◆ Activity ◆
Lines holding the word "computer": how many does the material below have? Answer with nothing but the number.

________________

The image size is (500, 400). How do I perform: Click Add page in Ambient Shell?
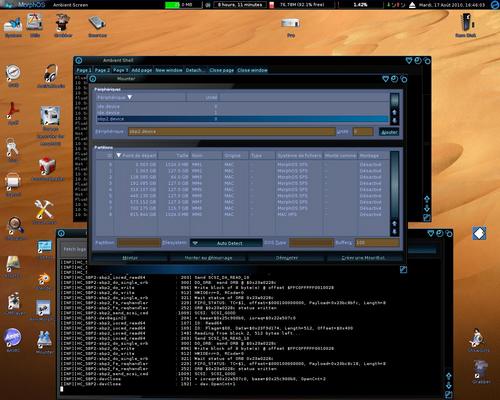coord(141,70)
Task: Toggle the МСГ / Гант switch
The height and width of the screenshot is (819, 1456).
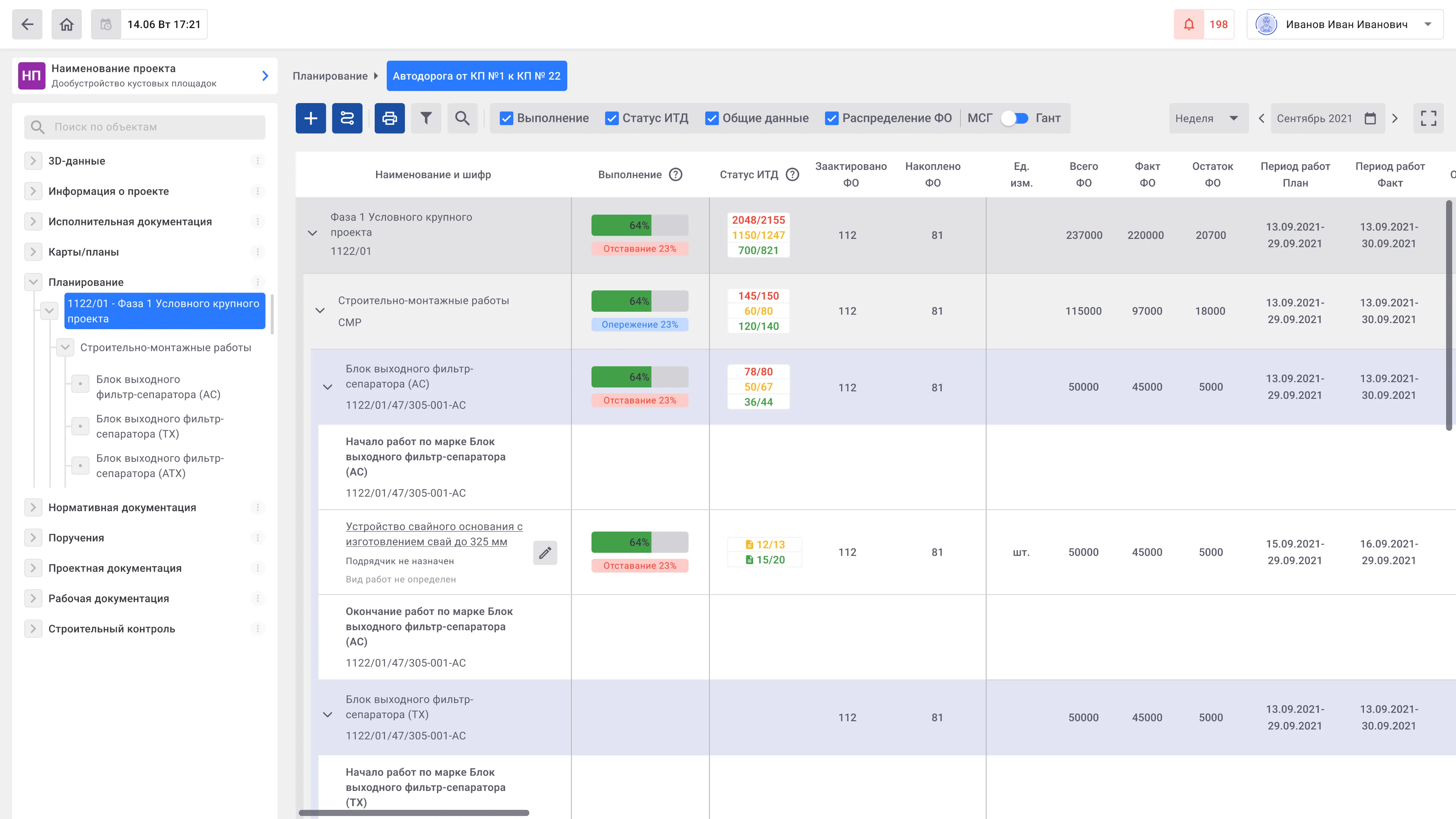Action: 1015,118
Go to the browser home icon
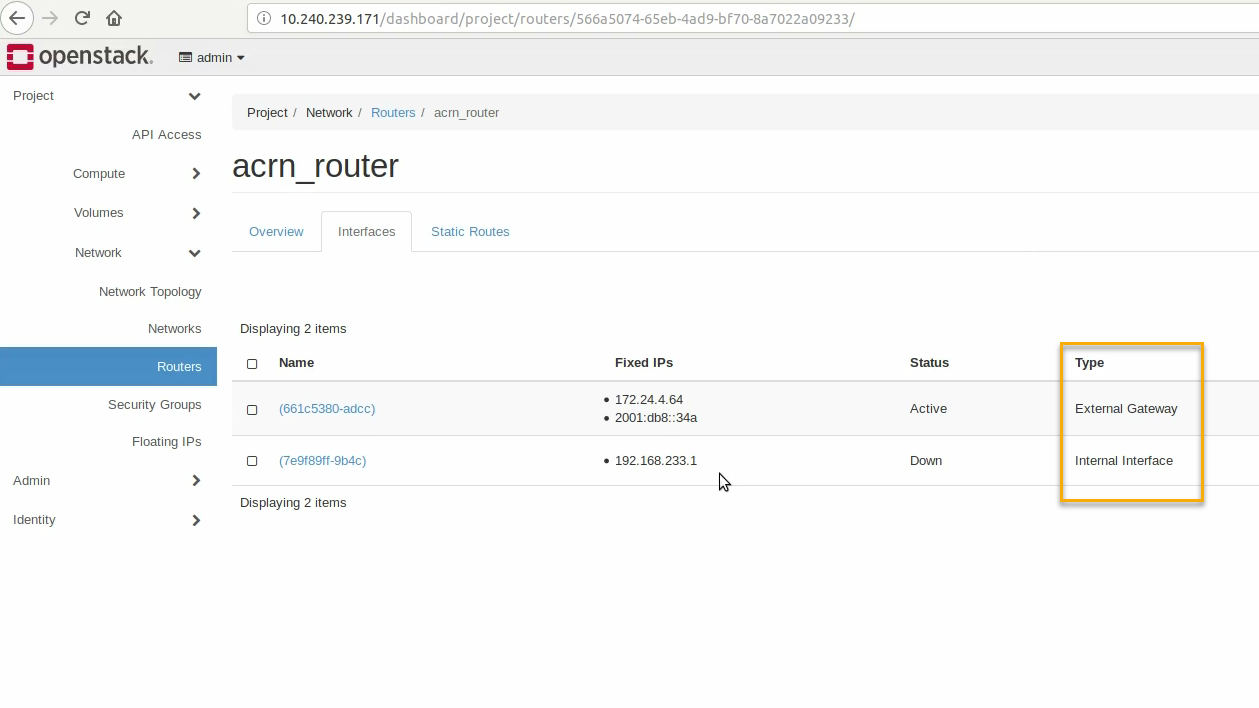The width and height of the screenshot is (1259, 708). 114,18
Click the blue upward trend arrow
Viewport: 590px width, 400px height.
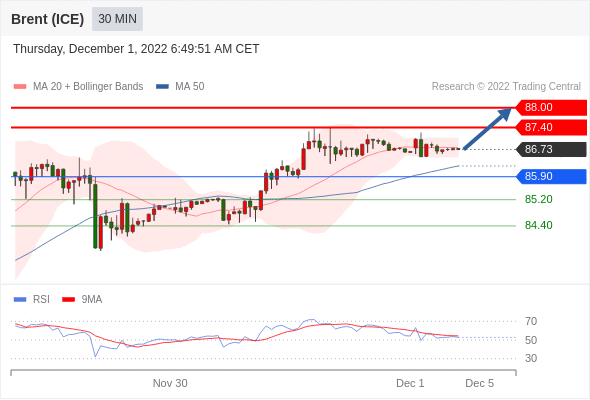487,129
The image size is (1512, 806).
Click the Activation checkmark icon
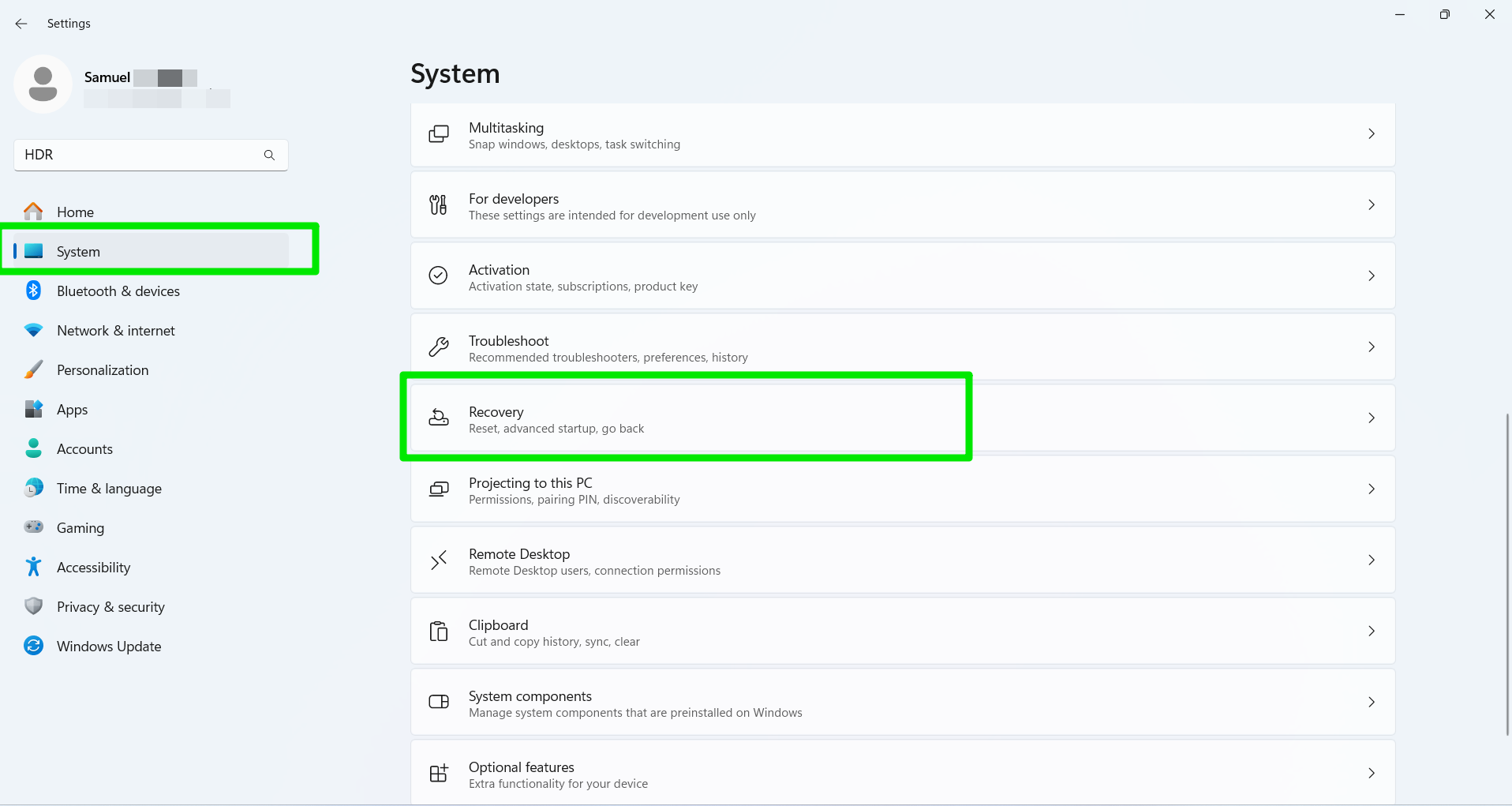438,276
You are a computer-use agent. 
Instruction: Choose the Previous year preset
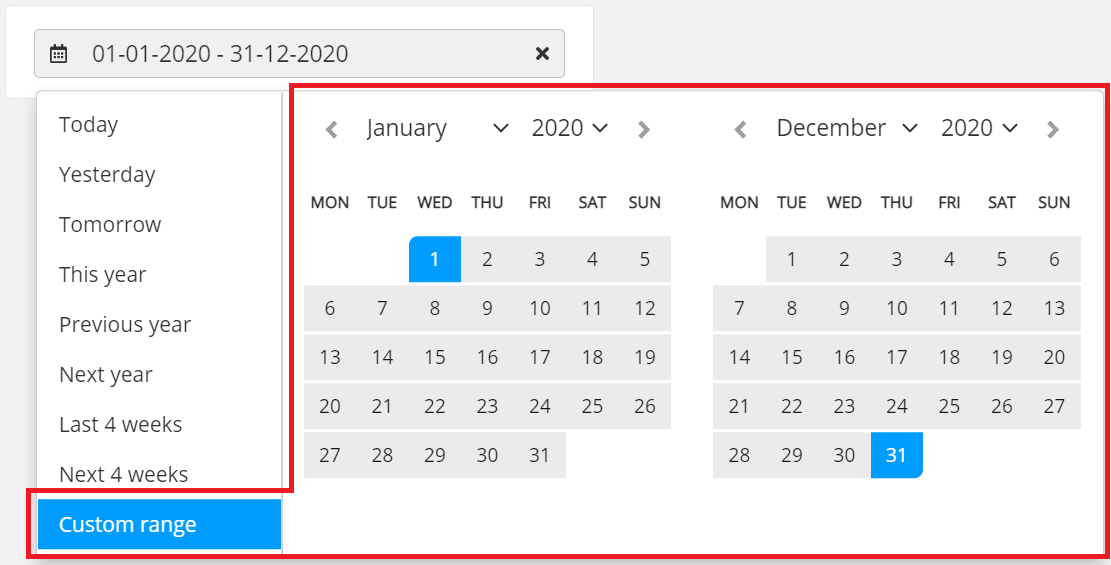pyautogui.click(x=125, y=325)
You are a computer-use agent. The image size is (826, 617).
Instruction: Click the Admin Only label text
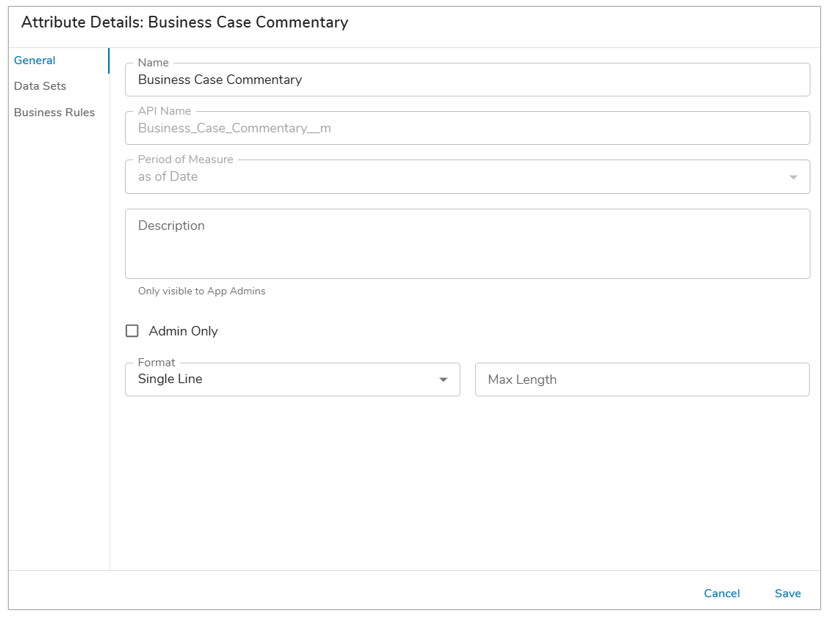pos(183,331)
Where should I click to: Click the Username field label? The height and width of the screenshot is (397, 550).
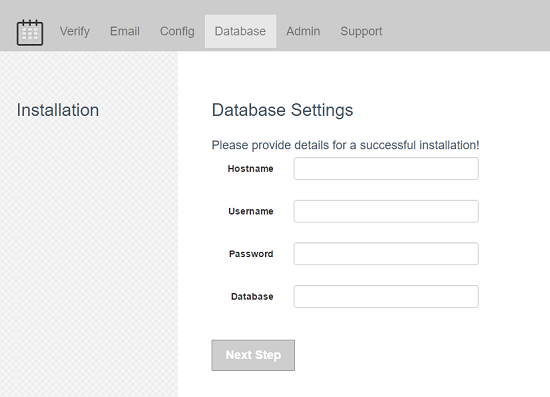[x=251, y=211]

________________

◆ The completed task ◆
2